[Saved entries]
+ + + + +
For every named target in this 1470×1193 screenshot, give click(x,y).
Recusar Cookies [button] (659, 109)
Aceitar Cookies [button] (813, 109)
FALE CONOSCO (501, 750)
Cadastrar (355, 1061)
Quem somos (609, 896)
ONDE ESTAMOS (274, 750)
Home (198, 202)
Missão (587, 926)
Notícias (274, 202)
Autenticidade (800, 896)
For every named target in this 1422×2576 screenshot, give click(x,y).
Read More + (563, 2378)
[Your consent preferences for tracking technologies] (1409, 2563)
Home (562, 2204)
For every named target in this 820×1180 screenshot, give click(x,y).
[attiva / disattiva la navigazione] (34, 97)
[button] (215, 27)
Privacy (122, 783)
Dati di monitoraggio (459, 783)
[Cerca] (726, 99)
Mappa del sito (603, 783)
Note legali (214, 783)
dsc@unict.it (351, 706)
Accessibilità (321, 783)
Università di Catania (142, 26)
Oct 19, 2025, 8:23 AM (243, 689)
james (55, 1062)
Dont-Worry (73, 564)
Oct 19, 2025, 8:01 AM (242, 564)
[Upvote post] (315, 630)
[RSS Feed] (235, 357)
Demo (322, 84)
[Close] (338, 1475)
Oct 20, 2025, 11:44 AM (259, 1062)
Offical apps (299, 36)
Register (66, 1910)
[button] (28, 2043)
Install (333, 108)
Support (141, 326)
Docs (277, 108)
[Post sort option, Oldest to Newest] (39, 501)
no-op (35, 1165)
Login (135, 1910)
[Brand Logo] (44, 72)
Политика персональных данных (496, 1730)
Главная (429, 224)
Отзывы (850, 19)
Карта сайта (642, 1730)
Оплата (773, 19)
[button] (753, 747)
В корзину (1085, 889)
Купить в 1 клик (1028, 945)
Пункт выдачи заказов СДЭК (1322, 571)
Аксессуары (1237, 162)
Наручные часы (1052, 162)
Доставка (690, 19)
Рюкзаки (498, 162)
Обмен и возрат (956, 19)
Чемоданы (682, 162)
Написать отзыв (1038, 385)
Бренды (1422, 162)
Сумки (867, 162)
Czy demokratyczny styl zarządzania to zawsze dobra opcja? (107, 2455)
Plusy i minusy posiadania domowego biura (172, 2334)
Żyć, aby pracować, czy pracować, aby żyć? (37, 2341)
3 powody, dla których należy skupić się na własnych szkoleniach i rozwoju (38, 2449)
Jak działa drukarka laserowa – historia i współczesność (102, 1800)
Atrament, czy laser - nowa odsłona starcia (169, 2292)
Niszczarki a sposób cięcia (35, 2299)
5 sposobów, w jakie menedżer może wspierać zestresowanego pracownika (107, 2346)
+ + + + +
Work order:
An exact copy of every entry above is the expected answer.

Task result:
For every named target in this 1470×1193 screenshot, give click(x,y).
Recusar Cookies [button] (659, 109)
Aceitar Cookies [button] (813, 109)
FALE CONOSCO (501, 750)
Cadastrar (355, 1061)
Quem somos (609, 896)
ONDE ESTAMOS (274, 750)
Home (198, 202)
Missão (587, 926)
Notícias (274, 202)
Autenticidade (800, 896)
For every named target in this 1422×2576 screenshot, give click(x,y).
Read More + (563, 2378)
[Your consent preferences for tracking technologies] (1409, 2563)
Home (562, 2204)
For every named target in this 820×1180 screenshot, give click(x,y).
[attiva / disattiva la navigazione] (34, 97)
[button] (215, 27)
Privacy (122, 783)
Dati di monitoraggio (459, 783)
[Cerca] (726, 99)
Mappa del sito (603, 783)
Note legali (214, 783)
dsc@unict.it (351, 706)
Accessibilità (321, 783)
Università di Catania (142, 26)
Oct 19, 2025, 8:23 AM (243, 689)
james (55, 1062)
Dont-Worry (73, 564)
Oct 19, 2025, 8:01 AM (242, 564)
[Upvote post] (315, 630)
[RSS Feed] (235, 357)
Demo (322, 84)
[Close] (338, 1475)
Oct 20, 2025, 11:44 AM (259, 1062)
Offical apps (299, 36)
Register (66, 1910)
[button] (28, 2043)
Install (333, 108)
Support (141, 326)
Docs (277, 108)
[Post sort option, Oldest to Newest] (39, 501)
no-op (35, 1165)
Login (135, 1910)
[Brand Logo] (44, 72)
Политика персональных данных (496, 1730)
Главная (429, 224)
Отзывы (850, 19)
Карта сайта (642, 1730)
Оплата (773, 19)
[button] (753, 747)
В корзину (1085, 889)
Купить в 1 клик (1028, 945)
Пункт выдачи заказов СДЭК (1322, 571)
Аксессуары (1237, 162)
Наручные часы (1052, 162)
Доставка (690, 19)
Рюкзаки (498, 162)
Обмен и возрат (956, 19)
Чемоданы (682, 162)
Написать отзыв (1038, 385)
Бренды (1422, 162)
Сумки (867, 162)
Czy demokratyczny styl zarządzania to zawsze dobra opcja? (107, 2455)
Plusy i minusy posiadania domowego biura (172, 2334)
Żyć, aby pracować, czy pracować, aby żyć? (37, 2341)
3 powody, dla których należy skupić się na własnych szkoleniach i rozwoju (38, 2449)
Jak działa drukarka laserowa – historia i współczesność (102, 1800)
Atrament, czy laser - nowa odsłona starcia (169, 2292)
Niszczarki a sposób cięcia (35, 2299)
5 sposobów, w jakie menedżer może wspierać zestresowanego pracownika (107, 2346)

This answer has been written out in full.